La question n’est pas de considérer ce qui est “beau” ou “laid”, pour faire une photo ou créer une balade, mais l’espace, la perception et la manière de vivre l’action.
Ton travail est inspiré par le mouvement Fluxus, pourrais-tu nous en dire plus sur celui-ci ?
Fluxus a émergé dans les années 1960 entre l’Europe et New York. Le manifeste a été rédigé en 1965 par George Maciunas. Au début de ma pratique, sans le savoir, je développais mon travail avec leur philosophie, l’art comme amusement : pour et par tous. L’art apparait quand on le décide, c’est comme tomber amoureux. Il est radical parce que l’on décide de le vivre, tout simplement. Comme Allan Kaprow, je revendique le fait que c’est de l’art à partir du moment où nous le décidons. Et cela peut être décidé par tous : le fameux “moi aussi je peux le faire”. Oui, faites-le ! L’art peut rentrer dans nos vies à tous. C’est ce que j’aime de Fluxus. Cela n’empêche pas de s’émerveiller d’une technique unique ou de la grandeur des œuvres antiques, mais il faut que le “monde de l’art contemporain” se rende à l’évidence que Fluxus a gagné : tout est art. L’art est une décision, celle de se consacrer à une technique, de la développer et de la partager. La décision de vivre et de penser le monde qui nous entoure avec de l’intensité : dans la joie, parfois la mélancolie, mais avec jeu et humour.

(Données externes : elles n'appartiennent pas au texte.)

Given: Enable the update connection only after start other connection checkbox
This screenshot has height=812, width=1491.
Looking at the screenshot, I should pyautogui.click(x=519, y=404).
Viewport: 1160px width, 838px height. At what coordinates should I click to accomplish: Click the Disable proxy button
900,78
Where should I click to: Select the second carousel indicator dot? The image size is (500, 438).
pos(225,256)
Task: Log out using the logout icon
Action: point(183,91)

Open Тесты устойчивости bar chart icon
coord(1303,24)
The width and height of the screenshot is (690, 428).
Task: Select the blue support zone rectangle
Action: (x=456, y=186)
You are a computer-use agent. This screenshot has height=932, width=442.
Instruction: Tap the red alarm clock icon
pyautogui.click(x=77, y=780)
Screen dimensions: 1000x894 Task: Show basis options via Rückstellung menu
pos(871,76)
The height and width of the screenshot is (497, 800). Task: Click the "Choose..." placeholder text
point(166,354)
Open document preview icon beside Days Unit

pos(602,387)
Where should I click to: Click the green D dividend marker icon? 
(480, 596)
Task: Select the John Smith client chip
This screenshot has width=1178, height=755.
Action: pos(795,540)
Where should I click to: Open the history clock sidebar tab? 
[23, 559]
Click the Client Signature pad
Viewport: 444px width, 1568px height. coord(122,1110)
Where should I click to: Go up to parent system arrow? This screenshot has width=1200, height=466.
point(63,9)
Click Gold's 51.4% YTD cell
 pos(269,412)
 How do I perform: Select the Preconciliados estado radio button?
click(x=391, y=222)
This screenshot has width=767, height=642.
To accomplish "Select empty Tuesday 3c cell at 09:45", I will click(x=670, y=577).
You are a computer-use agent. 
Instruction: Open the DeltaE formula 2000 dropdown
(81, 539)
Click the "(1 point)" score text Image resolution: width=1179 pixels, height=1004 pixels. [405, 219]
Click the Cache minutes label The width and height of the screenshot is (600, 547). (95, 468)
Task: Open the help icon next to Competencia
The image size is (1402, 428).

Quels sont tes projets et temps forts pour 2023 ?
Vous pouvez retrouver mes oeuvres en vente sur mon site ou la plateforme Your Art créée par Maurice Lévy. Un article sur mon travail a été publié dans la revue Art Absolument, numéro 105 à la page 36.
Prochainement, aura lieu une collaboration avec le Musée du Design à Bruxelles et des interventions et balades ponctuelles se dérouleront dans la capitale.